The Mudcat Café TM
Thread #99832 Message #1994282
Posted By: wysiwyg
12-Mar-07 - 09:22 AM
Thread Name: Did you have a good Shrovetide?
Subject: RE: Did you have a good Shrovetide?
The Anglican Communion sees Lent as an annual time to reflect upon the largeness of the sacrfice Jesus made for Man. Traditionally it has been a penitential season, where people "give up" something dear to them in order to walk, best they can, the path of self-sacrfice our Lord walked in those 40 days when he was tempted and tried. To that extent, Lent IS in the Bible-- though not named as such.
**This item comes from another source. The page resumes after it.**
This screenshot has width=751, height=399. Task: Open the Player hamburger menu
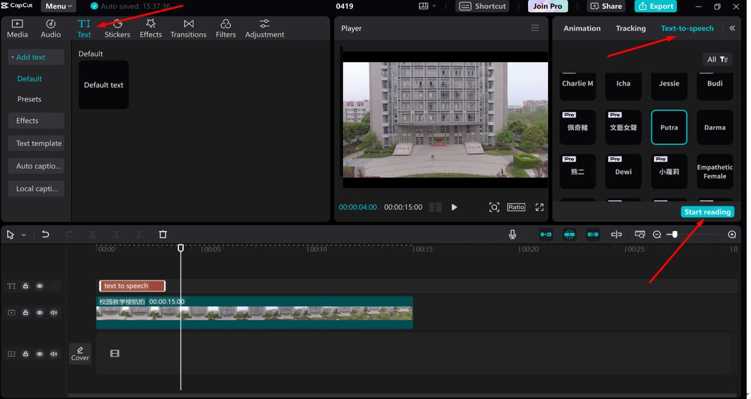pos(535,28)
In our parish, Hardi invites a slightly different and specific emphasis-- that of one of using the Lenten season as an annual commemoration of our closeness to the Lord, and a renewed effort to be closer to Him-- something that can only happen from OUR side because of the free will with which we are created.
Some of the "distance" from Him is the way we hold ourselves separate from Him due to our feeling badly about whatever we have been doing that we feel is wrong-- like a child will avoid parents when they've done wrong and like I avoided and delayed making an apology just today to a fellow Mudcatter about something. Our Lord is always close and always ready for us to acknowledge that and turn to Him. Lent, with the related Scripture readings of the season, brings that point to the fore.
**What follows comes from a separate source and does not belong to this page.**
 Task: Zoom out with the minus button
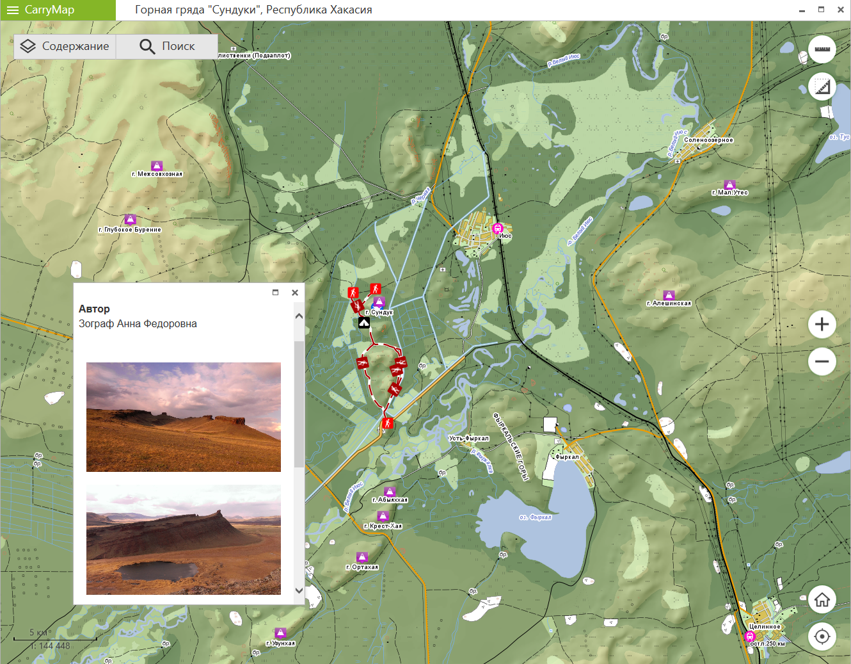[x=822, y=362]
Our Saturday Night service, then, has none of the traditional, lugubrious "how bad I am" hymns, but focuses in a celebratory way on the love our Lord manifested in His sacrifice and on the fact that He understands our natures, having shared our nature during His earthly pilgrimage. While we don't celebrate what was done to Him exactly, we do celebrate that His act made our redemption a sure and certain reality which we are free to accept and/or reaffirm, at any time.
For years our band struggled with what music to use for Lent-- the hymnal stuff is so dreary and so unsuitable, as it happens, for acoustic instruments. Last year I changed my music-planning focus completely for the Lenten music.... now, there are spirituals mourning what was done to Him alongside uptempo, happy-sounding songs of celebration in anticipation of the annnual commemoration of His sacrfice, as well as songs asking Him to be near us in the temptations and very-human struggles of life in the world. This worked so well LAST year that we used a similar approach for Adent, another season of great anticipation that more usually has a similarly penitiential tone.
Field-recording our Lenten music is underway, Jerry, and I'll send you some of it. I'll have to look back in muy planning book, but I believe we started off Lent with your "Fields of Clover."